Word for word, repeat the lines of the records from the one containing "Where should I click to: Click the winner" through the last line, both included.
---------- Data to examine
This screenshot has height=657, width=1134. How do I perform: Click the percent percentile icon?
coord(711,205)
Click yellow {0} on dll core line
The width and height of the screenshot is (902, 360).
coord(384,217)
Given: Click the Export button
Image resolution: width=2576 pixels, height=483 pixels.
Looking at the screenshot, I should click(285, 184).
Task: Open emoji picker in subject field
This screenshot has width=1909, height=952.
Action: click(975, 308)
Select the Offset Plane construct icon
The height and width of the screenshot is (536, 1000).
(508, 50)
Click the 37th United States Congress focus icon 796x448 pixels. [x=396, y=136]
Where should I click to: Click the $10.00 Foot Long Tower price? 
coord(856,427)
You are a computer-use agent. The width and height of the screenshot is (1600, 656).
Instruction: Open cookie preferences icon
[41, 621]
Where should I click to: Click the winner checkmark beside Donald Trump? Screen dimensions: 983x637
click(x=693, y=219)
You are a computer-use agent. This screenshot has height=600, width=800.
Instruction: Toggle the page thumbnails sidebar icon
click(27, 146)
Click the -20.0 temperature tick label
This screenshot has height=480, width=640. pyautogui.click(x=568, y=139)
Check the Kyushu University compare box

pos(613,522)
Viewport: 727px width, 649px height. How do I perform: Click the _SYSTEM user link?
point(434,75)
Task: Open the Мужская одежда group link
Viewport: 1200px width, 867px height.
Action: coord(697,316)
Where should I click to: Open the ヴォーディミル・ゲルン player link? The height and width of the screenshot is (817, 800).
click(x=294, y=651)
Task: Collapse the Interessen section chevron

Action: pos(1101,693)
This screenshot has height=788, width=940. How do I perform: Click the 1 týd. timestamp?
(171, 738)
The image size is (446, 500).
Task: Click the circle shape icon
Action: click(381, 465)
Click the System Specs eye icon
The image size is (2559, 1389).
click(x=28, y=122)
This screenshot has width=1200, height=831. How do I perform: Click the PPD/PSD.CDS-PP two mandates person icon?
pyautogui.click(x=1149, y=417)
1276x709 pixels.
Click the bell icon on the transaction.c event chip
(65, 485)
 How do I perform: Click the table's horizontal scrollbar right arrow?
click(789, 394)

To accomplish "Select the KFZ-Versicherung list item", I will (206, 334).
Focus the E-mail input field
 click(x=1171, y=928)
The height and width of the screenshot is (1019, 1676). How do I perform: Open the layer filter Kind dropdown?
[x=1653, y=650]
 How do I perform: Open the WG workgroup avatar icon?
--------------------
§ **Your response**:
Where should I click to: Click the winner checkmark beside Donald Trump? Screen dimensions: 983x637
click(x=693, y=219)
You are a computer-use agent. This screenshot has height=600, width=800.
Instruction: Toggle the page thumbnails sidebar icon
click(27, 146)
Click the -20.0 temperature tick label
This screenshot has height=480, width=640. pyautogui.click(x=568, y=139)
Check the Kyushu University compare box

pos(613,522)
Viewport: 727px width, 649px height. How do I perform: Click the _SYSTEM user link?
point(434,75)
Task: Open the Мужская одежда group link
Viewport: 1200px width, 867px height.
Action: coord(697,316)
Where should I click to: Open the ヴォーディミル・ゲルン player link? The height and width of the screenshot is (817, 800).
click(x=294, y=651)
Task: Collapse the Interessen section chevron

Action: pos(1101,693)
This screenshot has height=788, width=940. How do I perform: Click the 1 týd. timestamp?
(171, 738)
The image size is (446, 500).
Task: Click the circle shape icon
Action: click(381, 465)
Click the System Specs eye icon
The image size is (2559, 1389).
click(x=28, y=122)
This screenshot has width=1200, height=831. How do I perform: Click the PPD/PSD.CDS-PP two mandates person icon?
pyautogui.click(x=1149, y=417)
1276x709 pixels.
Click the bell icon on the transaction.c event chip
(65, 485)
 How do I perform: Click the table's horizontal scrollbar right arrow?
click(789, 394)

To accomplish "Select the KFZ-Versicherung list item", I will (206, 334).
Focus the E-mail input field
 click(x=1171, y=928)
The height and width of the screenshot is (1019, 1676). How do I perform: Open the layer filter Kind dropdown?
[x=1653, y=650]
 How do I perform: Open the WG workgroup avatar icon?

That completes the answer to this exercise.